CGU aponta pagamento de R$ 2 milhões por mês por plataforma que alunos não usavam no Acre

A Controladoria-Geral da União (CGU) identificou pagamentos de cerca de R$ 2 milhões por mês ligados a um sistema educacional contratado pela Secretaria de Estado de Educação e Cultura do Acre (SEE) e destinado a estudantes da rede pública. A apuração faz parte das investigações que resultaram na Operação Death Note, deflagrada nesta quinta-feira (17) pela Polícia Federal com apoio da CGU para investigar suspeitas de desvio de recursos federais destinados à Educação no estado.

O superintendente da CGU no Acre, Nilo Bezerra, afirmou que os estudantes eram cadastrados como usuários e as licenças eram cobradas mesmo quando não havia utilização da plataforma. De acordo com ele, parte dos alunos nem sequer sabia que o sistema existia. A ferramenta deveria ser utilizada no apoio à preparação dos estudantes para avaliações.

A contratação envolve a Palmer Soluções Educacionais Ltda. Documentos do processo licitatório mostram a previsão de 115 mil licenças para estudantes e 1.818 licenças destinadas a professores e gestores em um Ambiente Virtual de Aprendizagem (AVA). A licitação também previa serviços de avaliações diagnósticas, formativas e somativas para estudantes dos ensinos Fundamental e Médio.

O contrato tinha valor inicial de R$ 25,9 milhões. Um aditivo acrescentou R$ 6,49 milhões, elevando o total para R$ 32,45 milhões. Em abril deste ano, a vigência foi prorrogada por mais 12 meses, até 9 de abril de 2027. O documento mantém o valor global de R$ 32,45 milhões para a continuidade dos serviços.

Entre 1º de janeiro e 17 de setembro de 2026, foram registrados R$ 26,76 milhões em despesas empenhadas para a Palmer, dos quais R$ 13,06 milhões haviam sido liquidados e pagos. Nilo Bezerra afirmou que, considerando o período total da contratação analisada, os pagamentos já ultrapassavam R$ 27 milhões.

A CGU também encontrou fatores considerados de risco durante a análise da contratação. Entre eles estão o período reduzido entre a criação da empresa e a participação na licitação, além de questionamentos relacionados ao faturamento, ao balanço apresentado no procedimento e à experiência anterior da contratada. As informações foram encaminhadas à Polícia Federal para aprofundamento das investigações.

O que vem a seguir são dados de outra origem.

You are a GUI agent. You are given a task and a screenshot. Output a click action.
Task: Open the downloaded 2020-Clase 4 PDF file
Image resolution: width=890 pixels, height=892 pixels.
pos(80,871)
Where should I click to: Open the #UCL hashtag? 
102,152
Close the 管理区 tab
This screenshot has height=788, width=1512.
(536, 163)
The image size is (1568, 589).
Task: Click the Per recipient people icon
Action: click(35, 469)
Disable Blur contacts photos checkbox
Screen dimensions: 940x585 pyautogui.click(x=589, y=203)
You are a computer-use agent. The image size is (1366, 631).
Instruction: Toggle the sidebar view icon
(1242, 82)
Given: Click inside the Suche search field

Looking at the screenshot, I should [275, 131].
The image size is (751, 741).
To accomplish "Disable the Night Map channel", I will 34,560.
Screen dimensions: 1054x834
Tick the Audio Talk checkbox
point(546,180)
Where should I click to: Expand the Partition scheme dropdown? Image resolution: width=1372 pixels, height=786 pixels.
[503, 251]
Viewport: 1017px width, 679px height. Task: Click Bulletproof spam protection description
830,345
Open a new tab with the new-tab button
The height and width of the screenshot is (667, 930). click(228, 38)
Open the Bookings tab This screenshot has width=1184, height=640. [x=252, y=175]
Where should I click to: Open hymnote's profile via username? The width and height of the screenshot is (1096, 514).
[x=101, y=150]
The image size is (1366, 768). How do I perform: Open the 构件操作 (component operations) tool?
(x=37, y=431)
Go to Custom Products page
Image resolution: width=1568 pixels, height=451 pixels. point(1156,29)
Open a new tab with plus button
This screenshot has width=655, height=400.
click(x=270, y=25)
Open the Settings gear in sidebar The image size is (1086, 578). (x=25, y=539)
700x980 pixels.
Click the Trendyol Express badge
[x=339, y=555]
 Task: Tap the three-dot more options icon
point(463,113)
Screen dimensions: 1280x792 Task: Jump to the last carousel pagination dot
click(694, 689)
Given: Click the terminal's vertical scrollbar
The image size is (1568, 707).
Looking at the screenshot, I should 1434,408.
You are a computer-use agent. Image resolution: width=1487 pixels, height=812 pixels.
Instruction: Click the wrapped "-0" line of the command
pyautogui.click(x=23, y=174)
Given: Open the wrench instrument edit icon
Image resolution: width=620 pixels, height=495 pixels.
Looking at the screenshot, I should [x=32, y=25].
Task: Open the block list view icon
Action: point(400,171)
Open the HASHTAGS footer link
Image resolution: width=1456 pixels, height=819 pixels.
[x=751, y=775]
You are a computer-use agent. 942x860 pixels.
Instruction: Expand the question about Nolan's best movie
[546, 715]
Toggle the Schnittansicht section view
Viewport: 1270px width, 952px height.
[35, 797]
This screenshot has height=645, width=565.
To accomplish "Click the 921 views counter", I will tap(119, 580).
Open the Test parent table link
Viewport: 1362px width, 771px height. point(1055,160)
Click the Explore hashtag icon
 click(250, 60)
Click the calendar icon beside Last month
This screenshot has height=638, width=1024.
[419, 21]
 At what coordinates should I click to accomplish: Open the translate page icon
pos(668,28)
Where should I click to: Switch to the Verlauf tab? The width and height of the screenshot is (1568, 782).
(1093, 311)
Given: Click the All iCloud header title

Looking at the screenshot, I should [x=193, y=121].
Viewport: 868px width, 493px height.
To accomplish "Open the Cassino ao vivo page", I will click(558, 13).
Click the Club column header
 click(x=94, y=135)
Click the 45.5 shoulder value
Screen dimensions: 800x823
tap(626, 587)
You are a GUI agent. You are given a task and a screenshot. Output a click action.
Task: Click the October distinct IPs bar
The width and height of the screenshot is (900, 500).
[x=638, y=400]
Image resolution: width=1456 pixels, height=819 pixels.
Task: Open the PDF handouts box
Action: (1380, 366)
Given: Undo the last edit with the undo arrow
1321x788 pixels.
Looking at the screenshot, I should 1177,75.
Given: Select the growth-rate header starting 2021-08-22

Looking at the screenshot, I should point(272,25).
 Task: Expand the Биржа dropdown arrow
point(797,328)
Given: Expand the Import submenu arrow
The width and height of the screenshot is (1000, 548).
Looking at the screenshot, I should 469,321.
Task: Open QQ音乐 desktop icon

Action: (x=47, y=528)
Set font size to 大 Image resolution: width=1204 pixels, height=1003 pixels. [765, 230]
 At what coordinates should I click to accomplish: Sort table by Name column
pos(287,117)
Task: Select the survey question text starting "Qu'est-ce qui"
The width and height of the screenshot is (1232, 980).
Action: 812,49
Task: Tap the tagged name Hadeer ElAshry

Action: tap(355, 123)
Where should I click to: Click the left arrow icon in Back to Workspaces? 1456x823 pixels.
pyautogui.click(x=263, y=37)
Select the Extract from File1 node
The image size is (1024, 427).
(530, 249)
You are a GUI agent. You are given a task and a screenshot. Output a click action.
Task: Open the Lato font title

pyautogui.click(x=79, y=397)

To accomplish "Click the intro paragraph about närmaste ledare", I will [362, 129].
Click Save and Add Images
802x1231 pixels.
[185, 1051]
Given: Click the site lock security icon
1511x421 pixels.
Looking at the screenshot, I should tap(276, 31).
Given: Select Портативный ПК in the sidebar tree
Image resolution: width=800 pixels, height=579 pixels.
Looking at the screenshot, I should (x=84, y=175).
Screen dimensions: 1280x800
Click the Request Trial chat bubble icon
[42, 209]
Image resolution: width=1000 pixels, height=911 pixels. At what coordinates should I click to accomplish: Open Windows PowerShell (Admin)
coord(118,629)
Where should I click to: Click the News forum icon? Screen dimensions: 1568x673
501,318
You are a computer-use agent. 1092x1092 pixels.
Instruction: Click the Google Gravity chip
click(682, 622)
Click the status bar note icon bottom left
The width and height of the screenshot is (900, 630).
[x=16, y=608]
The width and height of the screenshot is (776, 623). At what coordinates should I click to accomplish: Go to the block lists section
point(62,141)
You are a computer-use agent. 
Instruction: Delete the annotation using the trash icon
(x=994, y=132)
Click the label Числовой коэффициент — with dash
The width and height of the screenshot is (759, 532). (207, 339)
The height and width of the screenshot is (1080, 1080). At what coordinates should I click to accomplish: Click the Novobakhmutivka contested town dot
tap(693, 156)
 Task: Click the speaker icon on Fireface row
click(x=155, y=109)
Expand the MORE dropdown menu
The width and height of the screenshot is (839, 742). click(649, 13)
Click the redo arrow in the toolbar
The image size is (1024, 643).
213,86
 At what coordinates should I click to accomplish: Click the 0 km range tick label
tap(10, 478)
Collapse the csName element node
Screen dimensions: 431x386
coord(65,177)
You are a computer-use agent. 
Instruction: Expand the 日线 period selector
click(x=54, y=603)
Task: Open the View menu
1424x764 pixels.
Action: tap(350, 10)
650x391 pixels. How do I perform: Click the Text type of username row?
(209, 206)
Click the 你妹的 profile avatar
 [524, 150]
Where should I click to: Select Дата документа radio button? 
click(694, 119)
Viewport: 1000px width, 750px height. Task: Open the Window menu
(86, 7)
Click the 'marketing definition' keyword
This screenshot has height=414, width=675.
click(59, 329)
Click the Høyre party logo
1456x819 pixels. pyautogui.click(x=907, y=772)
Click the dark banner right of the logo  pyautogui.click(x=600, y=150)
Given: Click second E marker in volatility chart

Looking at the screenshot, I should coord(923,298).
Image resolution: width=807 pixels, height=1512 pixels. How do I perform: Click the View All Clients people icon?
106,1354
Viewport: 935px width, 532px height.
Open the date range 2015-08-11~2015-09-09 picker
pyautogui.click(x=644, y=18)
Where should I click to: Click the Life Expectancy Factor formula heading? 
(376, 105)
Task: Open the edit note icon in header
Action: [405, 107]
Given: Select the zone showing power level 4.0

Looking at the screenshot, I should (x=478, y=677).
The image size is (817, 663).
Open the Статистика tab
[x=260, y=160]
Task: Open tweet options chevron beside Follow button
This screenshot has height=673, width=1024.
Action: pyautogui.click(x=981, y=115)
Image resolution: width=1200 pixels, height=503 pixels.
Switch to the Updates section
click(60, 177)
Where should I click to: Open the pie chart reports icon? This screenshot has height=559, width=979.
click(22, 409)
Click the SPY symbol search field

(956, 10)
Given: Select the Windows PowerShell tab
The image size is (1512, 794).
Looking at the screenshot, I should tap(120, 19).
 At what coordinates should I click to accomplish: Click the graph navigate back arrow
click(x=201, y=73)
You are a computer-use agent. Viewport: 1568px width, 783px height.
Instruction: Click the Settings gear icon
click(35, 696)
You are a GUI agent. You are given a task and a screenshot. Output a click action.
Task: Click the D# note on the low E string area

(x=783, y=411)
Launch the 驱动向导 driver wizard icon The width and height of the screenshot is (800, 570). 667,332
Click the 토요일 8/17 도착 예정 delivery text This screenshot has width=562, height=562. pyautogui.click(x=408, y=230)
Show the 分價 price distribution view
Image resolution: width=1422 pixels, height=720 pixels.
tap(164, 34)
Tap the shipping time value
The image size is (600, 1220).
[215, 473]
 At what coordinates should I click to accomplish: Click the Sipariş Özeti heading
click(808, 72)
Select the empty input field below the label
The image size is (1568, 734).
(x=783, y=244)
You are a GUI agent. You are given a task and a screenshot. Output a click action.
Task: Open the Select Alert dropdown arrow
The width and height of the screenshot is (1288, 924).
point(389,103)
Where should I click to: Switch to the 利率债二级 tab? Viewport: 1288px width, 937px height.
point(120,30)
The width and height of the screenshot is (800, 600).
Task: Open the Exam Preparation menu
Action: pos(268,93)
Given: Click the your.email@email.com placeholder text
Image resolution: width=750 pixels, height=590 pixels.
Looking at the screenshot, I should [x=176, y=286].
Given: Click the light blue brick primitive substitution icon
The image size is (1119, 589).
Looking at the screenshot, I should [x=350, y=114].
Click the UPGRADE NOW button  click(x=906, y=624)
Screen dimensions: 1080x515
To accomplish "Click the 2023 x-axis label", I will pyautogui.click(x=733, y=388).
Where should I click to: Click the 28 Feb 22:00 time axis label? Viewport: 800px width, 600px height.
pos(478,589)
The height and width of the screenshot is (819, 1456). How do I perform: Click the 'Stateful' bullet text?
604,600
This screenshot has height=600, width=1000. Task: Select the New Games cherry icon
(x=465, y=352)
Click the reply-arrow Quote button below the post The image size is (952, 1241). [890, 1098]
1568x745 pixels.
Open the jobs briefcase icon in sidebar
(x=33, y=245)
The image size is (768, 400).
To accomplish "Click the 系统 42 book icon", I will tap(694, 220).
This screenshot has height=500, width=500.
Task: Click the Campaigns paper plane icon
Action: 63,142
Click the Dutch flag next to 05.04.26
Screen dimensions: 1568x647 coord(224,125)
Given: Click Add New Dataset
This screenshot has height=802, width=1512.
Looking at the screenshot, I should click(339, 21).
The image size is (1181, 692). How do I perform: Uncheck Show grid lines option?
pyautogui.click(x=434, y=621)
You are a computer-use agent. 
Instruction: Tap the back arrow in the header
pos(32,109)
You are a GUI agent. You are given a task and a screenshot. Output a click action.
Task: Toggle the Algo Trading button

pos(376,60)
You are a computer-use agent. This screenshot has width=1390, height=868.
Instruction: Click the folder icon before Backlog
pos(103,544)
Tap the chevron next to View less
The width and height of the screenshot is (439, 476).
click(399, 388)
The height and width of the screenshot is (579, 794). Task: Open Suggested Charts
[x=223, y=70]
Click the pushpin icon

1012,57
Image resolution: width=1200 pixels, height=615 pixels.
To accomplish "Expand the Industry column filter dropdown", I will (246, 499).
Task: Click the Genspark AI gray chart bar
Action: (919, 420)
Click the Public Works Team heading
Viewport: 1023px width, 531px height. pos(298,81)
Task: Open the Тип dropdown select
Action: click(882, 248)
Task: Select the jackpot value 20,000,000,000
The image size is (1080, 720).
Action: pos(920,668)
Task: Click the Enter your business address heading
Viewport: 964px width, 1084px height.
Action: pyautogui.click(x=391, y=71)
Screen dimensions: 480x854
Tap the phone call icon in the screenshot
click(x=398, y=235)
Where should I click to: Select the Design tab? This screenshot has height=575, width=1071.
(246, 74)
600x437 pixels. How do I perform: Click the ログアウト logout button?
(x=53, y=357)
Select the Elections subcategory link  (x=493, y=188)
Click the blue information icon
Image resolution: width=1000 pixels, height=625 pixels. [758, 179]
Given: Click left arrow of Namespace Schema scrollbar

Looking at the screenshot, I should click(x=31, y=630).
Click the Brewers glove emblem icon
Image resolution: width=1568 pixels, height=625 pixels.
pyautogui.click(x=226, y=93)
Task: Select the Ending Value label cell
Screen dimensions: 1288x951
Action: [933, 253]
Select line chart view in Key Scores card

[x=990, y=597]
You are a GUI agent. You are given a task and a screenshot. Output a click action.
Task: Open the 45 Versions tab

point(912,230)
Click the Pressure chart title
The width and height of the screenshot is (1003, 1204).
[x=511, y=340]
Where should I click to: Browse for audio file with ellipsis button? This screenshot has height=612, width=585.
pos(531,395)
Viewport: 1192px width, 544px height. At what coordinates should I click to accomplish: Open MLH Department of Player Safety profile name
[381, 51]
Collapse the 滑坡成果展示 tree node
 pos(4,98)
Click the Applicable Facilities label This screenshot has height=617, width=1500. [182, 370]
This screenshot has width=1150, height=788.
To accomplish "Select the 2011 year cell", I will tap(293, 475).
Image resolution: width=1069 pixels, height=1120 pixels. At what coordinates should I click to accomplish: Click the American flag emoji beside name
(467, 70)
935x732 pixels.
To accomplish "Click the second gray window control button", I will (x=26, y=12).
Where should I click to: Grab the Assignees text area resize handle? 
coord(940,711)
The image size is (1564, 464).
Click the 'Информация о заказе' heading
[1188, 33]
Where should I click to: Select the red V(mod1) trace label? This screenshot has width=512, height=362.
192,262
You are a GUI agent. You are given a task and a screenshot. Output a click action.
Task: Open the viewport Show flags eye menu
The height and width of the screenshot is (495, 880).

A Operação Death Note apura suspeitas de direcionamento de licitações, desvio de recursos e movimentações financeiras relacionadas ao pagamento de vantagens indevidas e à ocultação da origem e do destino do dinheiro. As apurações tratam de recursos federais destinados à Educação por meio do Fundo Nacional de Desenvolvimento da Educação (FNDE). O prejuízo investigado ultrapassa R$ 30 milhões.

Ao todo, foram expedidos 27 mandados de busca e apreensão pelo Tribunal Regional Federal da 1ª Região. As diligências ocorreram em Rio Branco e Cruzeiro do Sul, no Acre; Manaus, no Amazonas; e São Paulo, Barueri e Ribeirão Preto, no estado de São Paulo. A Justiça também determinou o sequestro de bens relacionados à investigação.

A Secretaria de Educação informou que colaborou com as diligências e colocou documentos e informações à disposição das autoridades. A CGU recomendou ainda que a pasta reavalie a contratação, inclusive quanto à possibilidade de rescisão, para evitar novos pagamentos enquanto os fatos são apurados. A empresa Palmer Soluções Educacionais não havia apresentado manifestação até a publicação das informações que deram origem à apuração jornalística.